The idea behind loyalty programmes can be traced back to the desire to reward customers for their patronage to encourage them to come back to the store. Nowadays, by building profiles of consumption habits, businesses can feed this data into their ordering, logistics, storage, supply chain management, mass customisation and marketing.

On average, 61.3% of European adults are members of at least one loyalty programme. In the Irish market, 75.4% of customers have loyalty memberships. My research shows that the rising number of customers signing up for loyalty schemes suggests that privacy and data protection concerns are not a very powerful disincentive, compared with perceived benefits (like paying less) and convenience (for example, when you're emailed a customised list of what you are interested in).

On the other hand, grocery retailers are currently accused of "greedflation" or exploiting the inflation to create excessive profits. However, operating profits in the retail sector have fallen. Supermarket giant Tesco revealed in early 2023 that their pre-tax profit fell due to rises in the cost of running its operations and the rise in prices that its suppliers were charging.

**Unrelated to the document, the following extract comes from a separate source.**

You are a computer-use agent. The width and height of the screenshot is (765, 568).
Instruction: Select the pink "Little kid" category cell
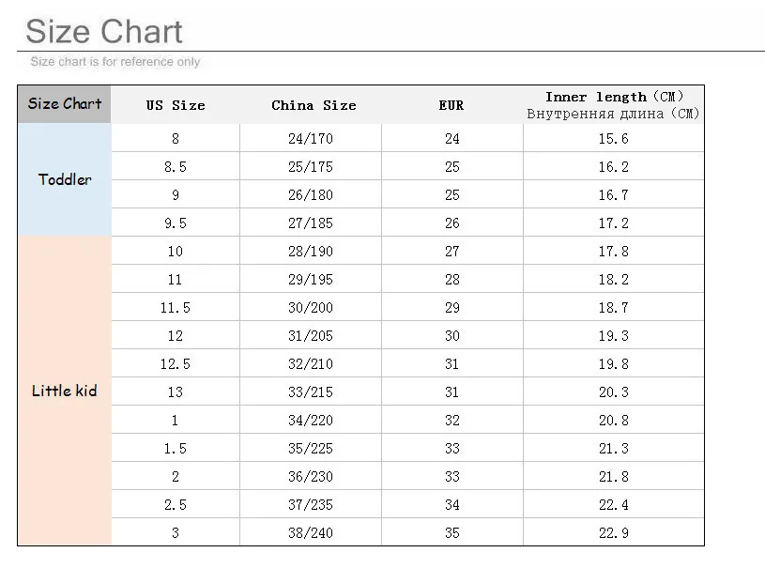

But with all the customer data they collect through their loyalty schemes, grocery retailers have a top-notch ability to understand customer behaviour and target their customers with personalised advertising. With 81% of customers saying that a loyalty programme membership influences their likelihood of making a purchase, retailers in general can use loyalty programmes to drive in-store engagement, while increasing customer acquisition, retention and conversion. It is no surprise, then, that grocery retailers next venture is loyalty programme data. Simply put, your data is their new lucrative product.

Retail media is not a new idea. Supermarkets have always used in-store marketing like promotions, banners, video display and tannoy announcements to boost sales of certain products. But in a post-cookie and GDPR-compliant marketing world, targeting customers is becoming more difficult. This means that supermarkets' first-party data (the shopping and behavioural data collected from customers when interacting with the brand) has become invaluable.

Moreover, it is forecast that advertising revenue from retail media channels will surpass that of television by 2028. In July 2023, Tesco became the first retailer in the Irish market to offer brands access to its new digital advertising platform on its website. With that retail giant having a 22.6% share of the Irish grocery market (according to the latest Kantar figures), this will encourage its competitors to follow suit. After all, retail media is too lucrative to ignore.

What's next for loyalty programmes?

The next step is for grocery retailers to merge their loyalty schemes with their marketing services to create an integrated offering. This means that customer data, collected through loyalty schemes, can now be used to advertise products not sold by the grocers, such as cars, holidays, or new credit cards.

This is probably going to happen sooner that you think. UK-based retailer Sainsbury's is already working on such offerings to be available by 2026. Their marketing platform will give their clients access to customer data from both online and in-store transactions that are gathered by their loyalty scheme, Nectar360.

The cost

Grocery retailers need to tread carefully when it comes to sharing their customer data. First, how can they resist the temptation of high-margin advertising sales in order not to overwhelm their customers? After all, no shopper wants to feel like a piece of meat.

Secondly, European consumers skew heavily towards brands that respect their data privacy, with 75% (rising to 83% for boomers) finding a brand's data privacy policies critically important. In addition to complying with the GDPR requirements, grocery retailers need to be transparent about respecting the zero-party data (which is provided by the customer and not inferred from their behaviour), how such data is used and with whom it is shared.

Finally, will this expected profit be reinvested into competing on food prices? Will sharing our data with other businesses mean cheaper food on supermarket shelves?